> **Text excerpt**:
* Start *

Nice looking dogs, although pretty much look like cropped Staffordshire bull terriers with fancy colors. The trouble is that the good ones are a lot less common and less promoted,I don't see the good ones in the magazine "Atomic dog". I know bad examples of a breed can start to take over,I`m worried about that with Rotties. I`m starting to feel the name Am bully has such negative feelings that the breed needs to evolve or disappear.


----------



## Adjecyca1 (Jul 25, 2010)

Foresthund said:


> Nice looking dogs, although pretty much look like cropped Staffordshire bull terriers with fancy colors. The trouble is that the good ones are a lot less common and less promoted,I don't see the good ones in the magazine "Atomic dog". I know bad examples of a breed can start to take over,I`m worried about that with Rotties. I`m starting to feel the name Am bully has such negative feelings that the breed needs to evolve or disappear.


The ABKC may be getting rid of the Classic bullies, which is what those above dogs are, but the UKC will preserve the classic bully, and i think the UKC may 'save' the Ambully
. I don't really think they look like staffy bulls, They are larger and have a lot more bulk to them than most of the staffie bulls i have seen.I admit i do not like the direction a lot of the ambully breeders and the abkc is going, but like i said, i have hope in the UKC ambully.. Not a breed i ever wish to own but i like them a lot. Tainteds bullies don't look anything like staffie bulls or amstaffs to me, they are my favorite bullies


----------



## HollowHeaven (Feb 5, 2012)

* End *

> **Set tasks**:
**A)** Can you retype the American Bully forum thread from "The ABKC may" to "(Feb 5, 2012)"?
**B)** How would you translate this sentence from the American Bully forum thread into Spanish: "I`m starting to feel the name Am bully has such negative feelings that the breed needs to evolve or disappear."
**C)** Could you carry on the American Bully forum thread from where it stops?

(Entries for locating words and elements)
* Start *

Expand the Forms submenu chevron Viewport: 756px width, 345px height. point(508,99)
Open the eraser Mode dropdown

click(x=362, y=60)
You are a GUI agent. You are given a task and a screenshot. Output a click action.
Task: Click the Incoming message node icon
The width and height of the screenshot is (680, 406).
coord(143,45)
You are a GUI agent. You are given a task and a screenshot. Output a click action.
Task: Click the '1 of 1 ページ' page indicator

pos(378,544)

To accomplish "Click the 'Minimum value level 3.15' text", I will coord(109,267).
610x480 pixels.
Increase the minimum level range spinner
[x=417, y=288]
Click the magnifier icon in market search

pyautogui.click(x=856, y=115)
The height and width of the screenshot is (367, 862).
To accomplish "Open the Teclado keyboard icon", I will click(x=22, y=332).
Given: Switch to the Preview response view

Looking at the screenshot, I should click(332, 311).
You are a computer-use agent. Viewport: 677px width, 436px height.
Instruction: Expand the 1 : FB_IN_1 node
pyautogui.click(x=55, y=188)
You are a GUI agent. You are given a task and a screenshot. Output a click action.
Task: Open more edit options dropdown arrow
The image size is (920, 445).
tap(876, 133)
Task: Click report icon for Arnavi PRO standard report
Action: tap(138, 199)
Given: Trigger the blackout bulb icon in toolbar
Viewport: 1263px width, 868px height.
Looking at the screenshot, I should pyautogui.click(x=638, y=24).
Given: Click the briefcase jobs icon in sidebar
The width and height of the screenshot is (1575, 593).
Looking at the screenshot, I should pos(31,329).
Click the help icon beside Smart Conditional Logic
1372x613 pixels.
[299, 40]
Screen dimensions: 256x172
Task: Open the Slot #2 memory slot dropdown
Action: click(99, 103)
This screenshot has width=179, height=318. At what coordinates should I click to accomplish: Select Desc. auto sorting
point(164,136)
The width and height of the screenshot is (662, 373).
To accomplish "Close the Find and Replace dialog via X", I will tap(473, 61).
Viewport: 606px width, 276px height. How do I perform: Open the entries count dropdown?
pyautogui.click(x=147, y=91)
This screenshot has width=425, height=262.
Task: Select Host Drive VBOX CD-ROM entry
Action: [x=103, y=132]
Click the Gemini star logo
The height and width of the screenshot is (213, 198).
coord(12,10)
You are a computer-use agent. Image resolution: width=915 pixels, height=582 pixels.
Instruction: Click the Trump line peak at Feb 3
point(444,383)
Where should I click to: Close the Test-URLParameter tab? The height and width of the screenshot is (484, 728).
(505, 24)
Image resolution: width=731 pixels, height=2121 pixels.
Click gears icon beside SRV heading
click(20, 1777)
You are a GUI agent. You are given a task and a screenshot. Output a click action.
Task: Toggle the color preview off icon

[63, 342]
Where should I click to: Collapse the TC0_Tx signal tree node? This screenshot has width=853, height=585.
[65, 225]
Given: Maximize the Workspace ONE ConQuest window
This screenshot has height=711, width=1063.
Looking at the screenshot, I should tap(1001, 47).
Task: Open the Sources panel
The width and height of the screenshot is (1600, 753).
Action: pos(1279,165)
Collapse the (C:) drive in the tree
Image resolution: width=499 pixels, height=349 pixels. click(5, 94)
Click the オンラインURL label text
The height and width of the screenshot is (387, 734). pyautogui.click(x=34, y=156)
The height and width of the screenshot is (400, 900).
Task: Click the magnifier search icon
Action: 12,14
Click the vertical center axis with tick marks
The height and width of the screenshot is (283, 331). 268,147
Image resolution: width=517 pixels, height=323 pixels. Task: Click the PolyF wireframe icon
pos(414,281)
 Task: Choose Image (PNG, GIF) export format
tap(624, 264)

* End *

> **Answers by task**:
**A)**
The ABKC may be getting rid of the Classic bullies, which is what those above dogs are, but the UKC will preserve the classic bully, and i think the UKC may 'save' the Ambully
. I don't really think they look like staffy bulls, They are larger and have a lot more bulk to them than most of the staffie bulls i have seen.I admit i do not like the direction a lot of the ambully breeders and the abkc is going, but like i said, i have hope in the UKC ambully.. Not a breed i ever wish to own but i like them a lot. Tainteds bullies don't look anything like staffie bulls or amstaffs to me, they are my favorite bullies


----------



## HollowHeaven (Feb 5, 2012)

**B)** Empiezo a sentir que el nombre Am bully tiene connotaciones tan negativas que la raza necesita evolucionar o desaparecer.

**C)**
Personally, I prefer the Xl's


----------



## Adjecyca1 (Jul 25, 2010)

HollowHeaven said:


> Personally, I prefer the Xl's


 I like XLs but its one of the classes being destroyed by the irresponsible people, pockets and XLs often have a lot more flaws and irresponsible people producing them more so than in the classic and standards, of course there are some great looking XLs and pockets but those are the exceptions and not the rule, sadly it seems with the ambully world what's popular rarely what's in the dogs best interest


----------



## Bully xl (Nov 18, 2021)

Adjecyca1 said:


> I like XLs but its one of the classes being destroyed by the irresponsible people, pockets and XLs often have a lot more flaws and irresponsible people producing them more so than in the classic and standards, of course there are some great looking XLs and pockets but those are the exceptions and not the rule, sadly it seems with the ambully world what's popular rarely what's in the dogs best interest
> Why are xl bullies being destroyed? I’m the Uk and have a 7 month old female. She is soft as shit but shows she is boss when people come to the door and is the protector of my daughter who is five. They are not an exception to the rule or Pitt bulls. They are a fantastic family dog. She is loving and caring and looks out for us when my husband works nights! I could not wish for a better or easier dog to train


----------



## DaySleepers (Apr 9, 2011)

This is an eight year old thread and the original poster hasn't been active here in years, so I'm closing the thread to further replies. Feel free to start a new thread of your own or join in any of our current discussions!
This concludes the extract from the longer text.